Olhei o relógio. Faltavam dez minutos para as cinco da tarde. Estava chegando o momento. Metade de mim se divertia com a algazarra do lançamento, a outra metade vigiava, atenta a qualquer sinal que viesse das ruas.

“Eran las cinco en punto de la tarde”, diz um poema de Garcia Lorca. O verso me veio à cabeça quando olhei o relógio. Eu abrigada no museu e na alegria do carinho de pequenos leitores, mas inquieta. Os minutos foram passando e lá fora era apenas silêncio. Vinte minutos, trinta minutos. E silêncio. Não podia pegar o celular para saber de notícias, seria rude com a fila de autógrafos. Mas aquele som nenhum só podia ser má notícia. Tomei coragem. Chamei minha irmã e perguntei baixinho:

– Quanto está o jogo?

– O River fez um gol.

Fiquei como o poema de Ferreira Gullar. “Metade de mim pesa, pondera, a outra metade delira.” Fotos, abraços, mensagens carinhosas escritas nos livros. Mas, uma parte de mim tentava imaginar os passes de Gabriel e Bruno Henrique. Como estaria a atuação do Arrascaeta? E Rafinha? Willian Airão? Repassei os jogadores correndo nos gramados de Lima. Imaginei a aflição de Diego Alves que vira uma bola entrar em sua cidadela, ameaçando o sonho tão longamente sonhado. Temi a Argentina.

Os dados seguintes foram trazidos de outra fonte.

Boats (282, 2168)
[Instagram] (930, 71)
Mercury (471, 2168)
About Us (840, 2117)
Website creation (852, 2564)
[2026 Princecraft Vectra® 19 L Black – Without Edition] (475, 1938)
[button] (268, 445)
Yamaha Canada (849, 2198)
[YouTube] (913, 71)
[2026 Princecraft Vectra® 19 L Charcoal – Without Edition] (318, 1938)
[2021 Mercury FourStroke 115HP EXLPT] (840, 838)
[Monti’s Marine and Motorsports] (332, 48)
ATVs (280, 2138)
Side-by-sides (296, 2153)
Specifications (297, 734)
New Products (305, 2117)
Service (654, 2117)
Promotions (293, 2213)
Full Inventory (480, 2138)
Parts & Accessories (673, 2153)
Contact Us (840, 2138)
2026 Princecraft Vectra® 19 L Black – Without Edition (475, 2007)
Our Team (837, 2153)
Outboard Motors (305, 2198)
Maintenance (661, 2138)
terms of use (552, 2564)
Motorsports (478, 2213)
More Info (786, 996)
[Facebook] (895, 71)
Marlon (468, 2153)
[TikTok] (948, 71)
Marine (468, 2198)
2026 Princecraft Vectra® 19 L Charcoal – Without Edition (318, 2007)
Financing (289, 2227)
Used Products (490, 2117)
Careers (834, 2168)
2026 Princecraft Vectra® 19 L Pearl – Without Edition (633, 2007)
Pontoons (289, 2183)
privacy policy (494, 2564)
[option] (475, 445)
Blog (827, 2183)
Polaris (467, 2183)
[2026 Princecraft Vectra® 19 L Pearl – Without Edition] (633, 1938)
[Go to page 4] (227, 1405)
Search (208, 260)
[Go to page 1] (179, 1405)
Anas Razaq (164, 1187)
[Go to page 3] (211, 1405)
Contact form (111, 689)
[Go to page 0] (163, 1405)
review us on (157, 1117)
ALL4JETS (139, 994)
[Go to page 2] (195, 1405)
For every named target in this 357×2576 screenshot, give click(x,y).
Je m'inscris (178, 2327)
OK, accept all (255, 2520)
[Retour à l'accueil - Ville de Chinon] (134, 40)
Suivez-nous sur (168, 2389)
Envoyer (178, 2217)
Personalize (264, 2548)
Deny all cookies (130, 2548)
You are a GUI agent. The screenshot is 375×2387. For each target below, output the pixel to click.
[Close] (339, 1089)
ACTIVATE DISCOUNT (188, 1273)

O Museu fechava às seis, e um pouco antes acabou a tarde de autógrafos. Saí para a rua onde a água ainda descia. Levei livros que ganhei de leitores e alguns mimos do Museu em uma caixa. A ideia da instituição é que as crianças entendam como se brincava antigamente e estimulá-los a voltar a algumas clássicas brincadeiras. Pular corda, jogar peteca, andar de carrinho de rolimã. Quer também que os adultos se reencontrem com as crianças que foram um dia.

Mais cedo havia ido ao museu para dar entrevista. Tatiana, a diretora, me mostrou tudo e fez uma proposta inesperada. Andar de carrinho de rolimã na calçada da Afonso Pena. Eu? Será? Lembrei da rua Princesa Isabel, em Caratinga, e dos carrinhos dos meus irmãos. Eles exibindo destreza. Eu, tímida, desastrada. Juninho e Cláudio me chamavam, mas eu sempre alegava que tentaria outro dia. Só que os modelos que eles fabricavam foram ficando cada vez mais sofisticados, mais velozes, mais perigosos. Ana se atirava nos possantes como se não houvesse amanhã. Eu adiava minha estreia. Talvez amanhã, dizia.

Tantas décadas, achava que o assunto estivesse encerrado. Até aquela manhã. As meninas do Museu disseram que seria fácil, seguro. Todo mundo foi para a rua para me ver. E como dizer a elas que recusara todos os convites dos meus irmãos? Lá estava o carrinho, os celulares prontos para filmar, a avenida Afonso Pena e até um fotógrafo profissional com a sua câmera. E agora?

Era tarde para desistir daquele encontro com o destino. Sentei no carrinho, segurei o controle de mão e dei partida. Deslizei ladeira abaixo na calçada da avenida Afonso Pena. Uma delícia. Os anos vividos sumiram. Era criança de novo. Se fosse possível, queria que Juninho me visse naquele momento.

Isso foi de manhã, agora estava indo apressada para a casa da Beth. Sentei ao lado do meu sobrinho que via o jogo. Ele me deu a notícia de que o time não estava numa tarde brilhante. Esperei angustiantes minutos até aquele, quase final, em que pude dar o primeiro grito de gol. O segundo veio no susto, três minutos depois. Campeão! Campeão da Libertadores!

Contei do medo que tive do silêncio das ruas. Meu irmão Ulisses disse que eu não ouviria nada mesmo porque não estava no Rio e sim em Belo Horizonte. Respondi orgulhosa que os rubro negros são uma nação.

Meu irmão Cláudio me mandou, implicante como sempre, o link de uma startup que ensina a vencer o medo de andar de bicicleta. Chegou bem naquele momento. Mandei o vídeo do carrinho de rolimã com a mensagem: “Estou avançando”.